┌─ Data for this task
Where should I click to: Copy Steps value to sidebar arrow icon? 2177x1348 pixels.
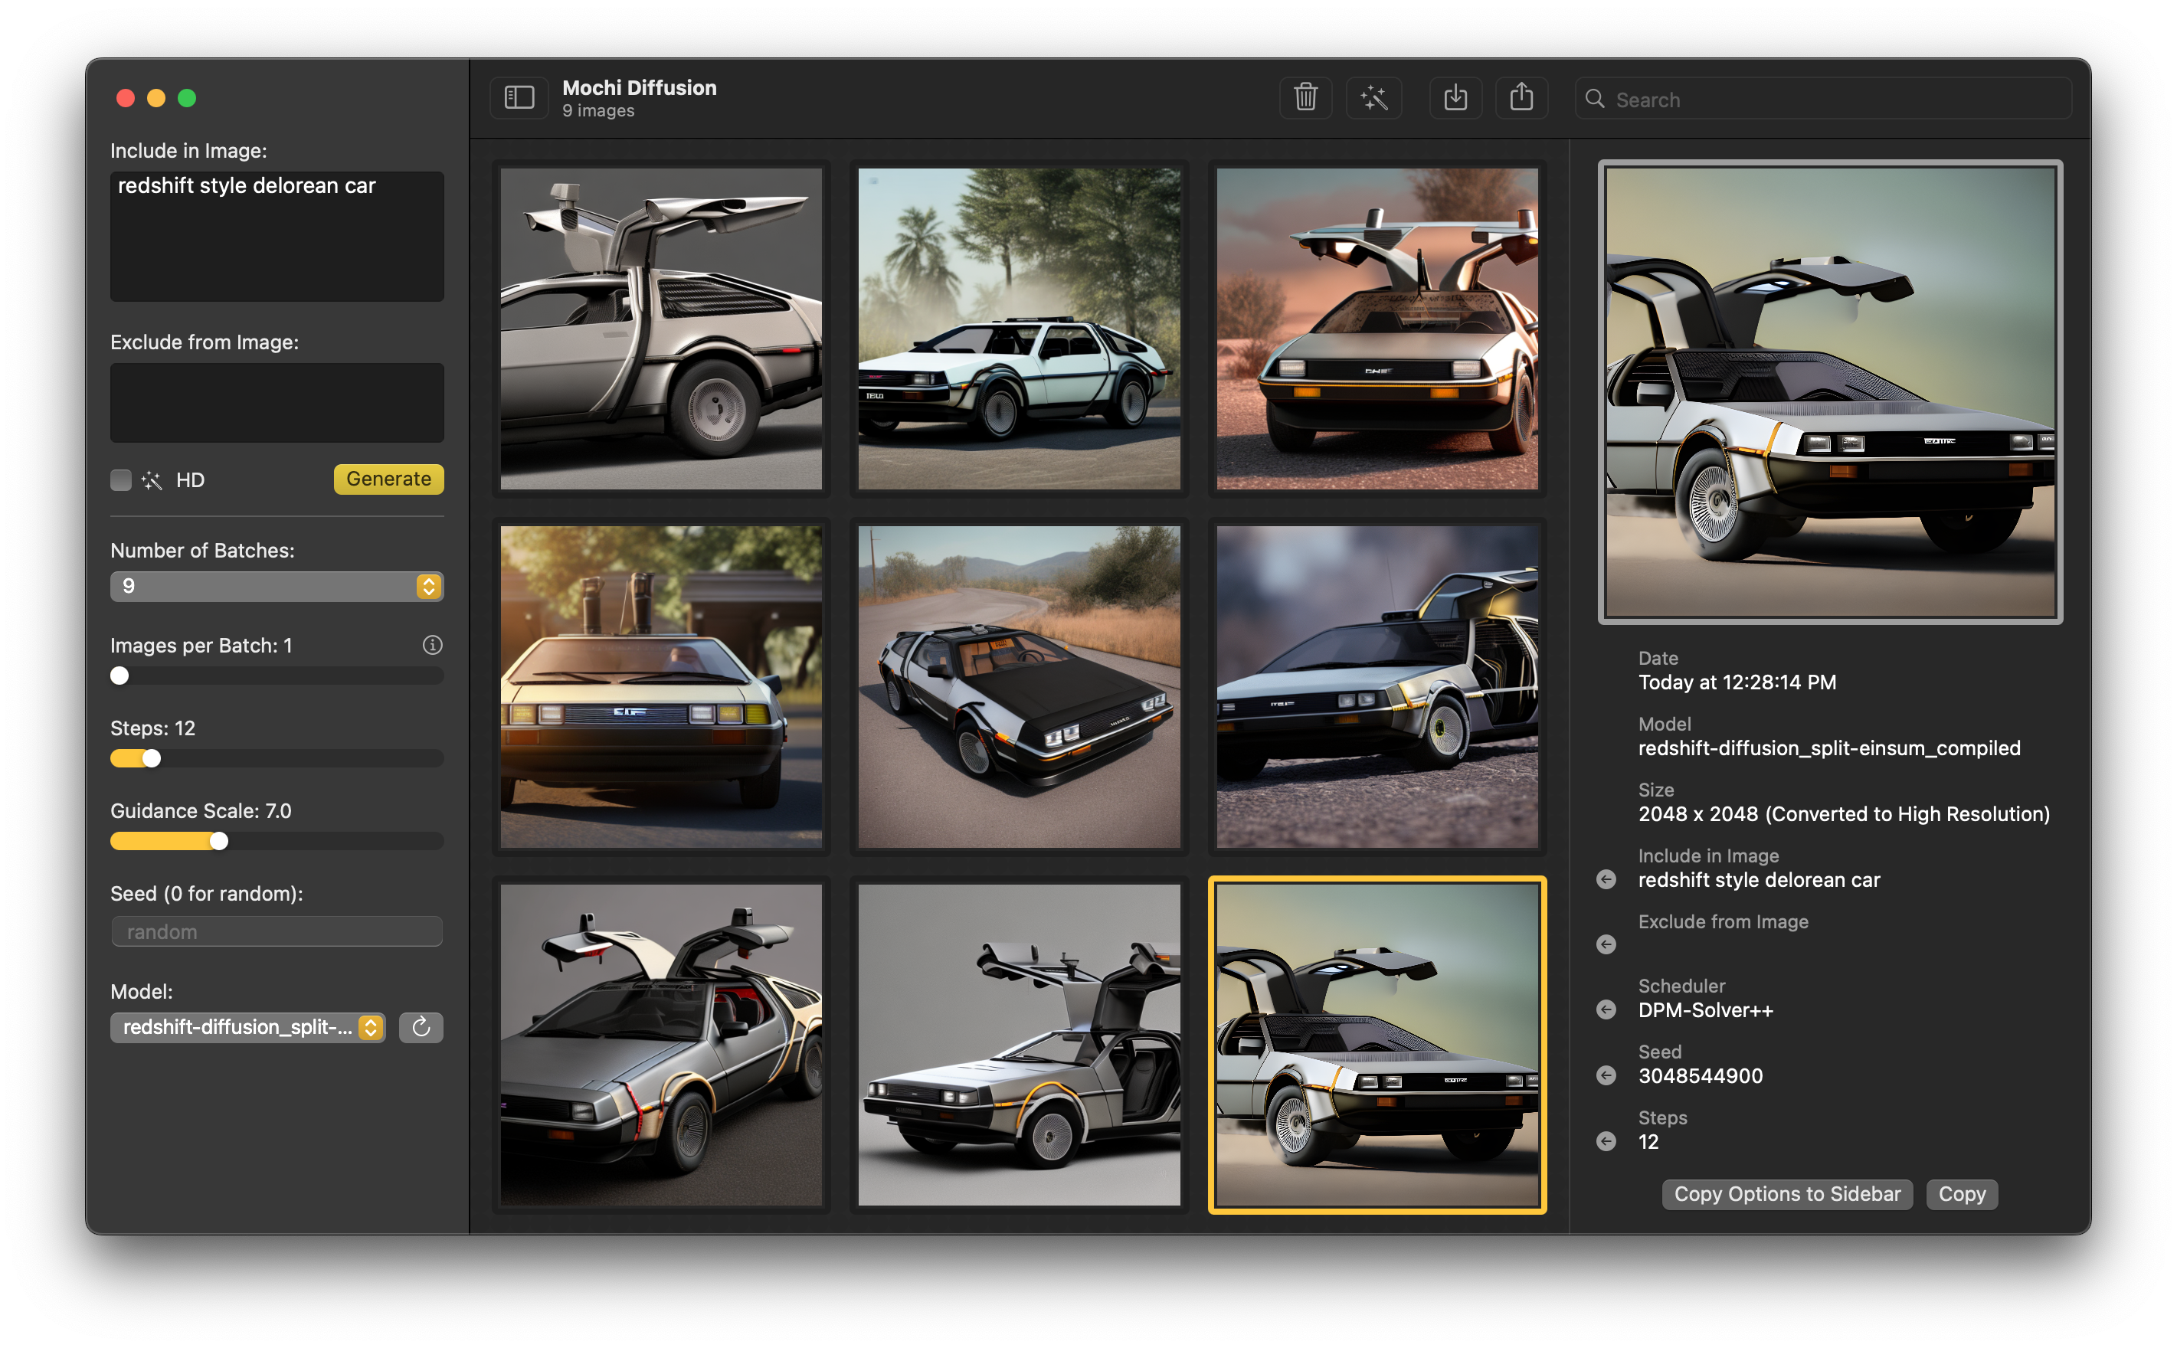tap(1606, 1141)
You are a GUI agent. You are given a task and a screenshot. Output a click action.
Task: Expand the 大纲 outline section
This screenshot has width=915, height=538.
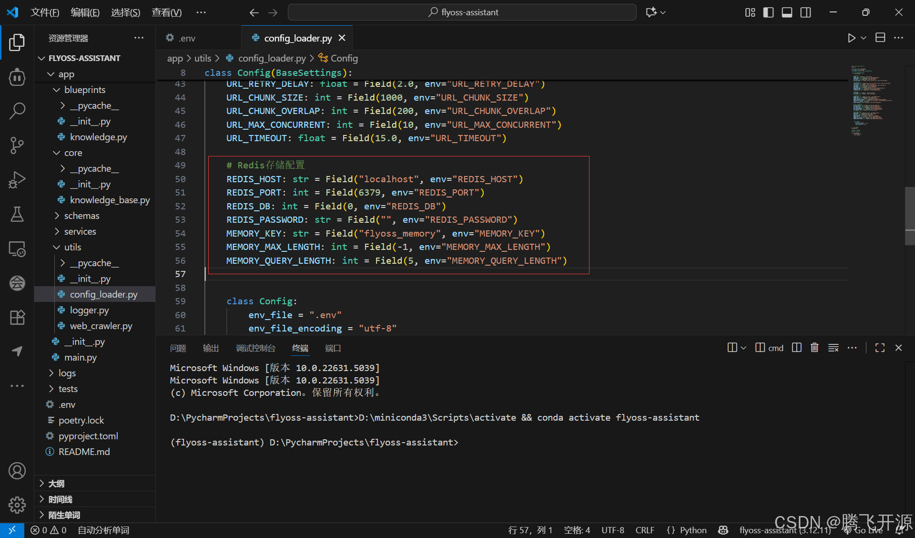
└─
#### [Task to carry out]
Above are the records; transcribe them exactly without the pictures.

#### [Solved problem]
Where should I click to: Copy Steps value to sidebar arrow icon? 2177x1348 pixels.
tap(1606, 1141)
You are a GUI agent. You are given a task and a screenshot. Output a click action.
Task: Expand the 大纲 outline section
This screenshot has width=915, height=538.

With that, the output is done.